======== DATA RECORDS

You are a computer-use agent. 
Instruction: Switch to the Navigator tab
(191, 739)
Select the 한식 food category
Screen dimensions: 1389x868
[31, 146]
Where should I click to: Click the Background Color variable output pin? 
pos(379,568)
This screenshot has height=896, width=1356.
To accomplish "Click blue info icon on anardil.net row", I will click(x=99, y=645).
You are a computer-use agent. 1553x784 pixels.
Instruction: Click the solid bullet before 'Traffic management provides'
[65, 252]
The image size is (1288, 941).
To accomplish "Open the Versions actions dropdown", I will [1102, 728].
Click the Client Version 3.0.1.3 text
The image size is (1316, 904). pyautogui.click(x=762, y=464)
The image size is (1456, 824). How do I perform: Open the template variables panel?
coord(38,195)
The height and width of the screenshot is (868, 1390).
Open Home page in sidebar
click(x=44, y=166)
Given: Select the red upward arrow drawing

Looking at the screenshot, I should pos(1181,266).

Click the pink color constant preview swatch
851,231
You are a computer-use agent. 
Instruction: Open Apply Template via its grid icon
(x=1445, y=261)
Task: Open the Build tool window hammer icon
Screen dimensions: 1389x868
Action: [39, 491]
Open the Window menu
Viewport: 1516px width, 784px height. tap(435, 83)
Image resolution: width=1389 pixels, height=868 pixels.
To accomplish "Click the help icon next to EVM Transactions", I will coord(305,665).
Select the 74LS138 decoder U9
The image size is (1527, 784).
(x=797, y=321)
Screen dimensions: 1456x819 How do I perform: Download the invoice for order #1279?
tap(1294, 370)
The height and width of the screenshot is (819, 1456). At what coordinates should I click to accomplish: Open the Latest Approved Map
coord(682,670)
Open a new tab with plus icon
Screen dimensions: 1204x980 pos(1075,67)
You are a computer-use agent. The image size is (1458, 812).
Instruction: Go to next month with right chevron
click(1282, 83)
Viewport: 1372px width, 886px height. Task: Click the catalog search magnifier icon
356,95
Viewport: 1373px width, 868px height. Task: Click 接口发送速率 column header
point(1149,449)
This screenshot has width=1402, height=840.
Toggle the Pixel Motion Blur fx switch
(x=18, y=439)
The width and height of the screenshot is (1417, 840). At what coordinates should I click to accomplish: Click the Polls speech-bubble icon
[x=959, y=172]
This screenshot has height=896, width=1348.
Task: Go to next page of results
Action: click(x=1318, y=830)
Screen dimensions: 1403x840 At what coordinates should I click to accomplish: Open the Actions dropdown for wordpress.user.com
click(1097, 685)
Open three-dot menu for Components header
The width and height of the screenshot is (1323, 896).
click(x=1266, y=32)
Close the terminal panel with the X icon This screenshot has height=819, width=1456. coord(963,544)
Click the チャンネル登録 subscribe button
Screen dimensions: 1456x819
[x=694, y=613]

================

BRIEF:
Without omitting anything, reproduce the whole of the data.

ANSWER SPACE:
You are a computer-use agent. 
Instruction: Switch to the Navigator tab
(191, 739)
Select the 한식 food category
Screen dimensions: 1389x868
[31, 146]
Where should I click to: Click the Background Color variable output pin? 
pos(379,568)
This screenshot has height=896, width=1356.
To accomplish "Click blue info icon on anardil.net row", I will click(x=99, y=645).
You are a computer-use agent. 1553x784 pixels.
Instruction: Click the solid bullet before 'Traffic management provides'
[65, 252]
The image size is (1288, 941).
To accomplish "Open the Versions actions dropdown", I will [1102, 728].
Click the Client Version 3.0.1.3 text
The image size is (1316, 904). pyautogui.click(x=762, y=464)
The image size is (1456, 824). How do I perform: Open the template variables panel?
coord(38,195)
The height and width of the screenshot is (868, 1390).
Open Home page in sidebar
click(x=44, y=166)
Given: Select the red upward arrow drawing

Looking at the screenshot, I should pos(1181,266).

Click the pink color constant preview swatch
851,231
You are a computer-use agent. 
Instruction: Open Apply Template via its grid icon
(x=1445, y=261)
Task: Open the Build tool window hammer icon
Screen dimensions: 1389x868
Action: [39, 491]
Open the Window menu
Viewport: 1516px width, 784px height. tap(435, 83)
Image resolution: width=1389 pixels, height=868 pixels.
To accomplish "Click the help icon next to EVM Transactions", I will coord(305,665).
Select the 74LS138 decoder U9
The image size is (1527, 784).
(x=797, y=321)
Screen dimensions: 1456x819 How do I perform: Download the invoice for order #1279?
tap(1294, 370)
The height and width of the screenshot is (819, 1456). At what coordinates should I click to accomplish: Open the Latest Approved Map
coord(682,670)
Open a new tab with plus icon
Screen dimensions: 1204x980 pos(1075,67)
You are a computer-use agent. The image size is (1458, 812).
Instruction: Go to next month with right chevron
click(1282, 83)
Viewport: 1372px width, 886px height. Task: Click the catalog search magnifier icon
356,95
Viewport: 1373px width, 868px height. Task: Click 接口发送速率 column header
point(1149,449)
This screenshot has width=1402, height=840.
Toggle the Pixel Motion Blur fx switch
(x=18, y=439)
The width and height of the screenshot is (1417, 840). At what coordinates should I click to accomplish: Click the Polls speech-bubble icon
[x=959, y=172]
This screenshot has height=896, width=1348.
Task: Go to next page of results
Action: click(x=1318, y=830)
Screen dimensions: 1403x840 At what coordinates should I click to accomplish: Open the Actions dropdown for wordpress.user.com
click(1097, 685)
Open three-dot menu for Components header
The width and height of the screenshot is (1323, 896).
click(x=1266, y=32)
Close the terminal panel with the X icon This screenshot has height=819, width=1456. coord(963,544)
Click the チャンネル登録 subscribe button
Screen dimensions: 1456x819
[x=694, y=613]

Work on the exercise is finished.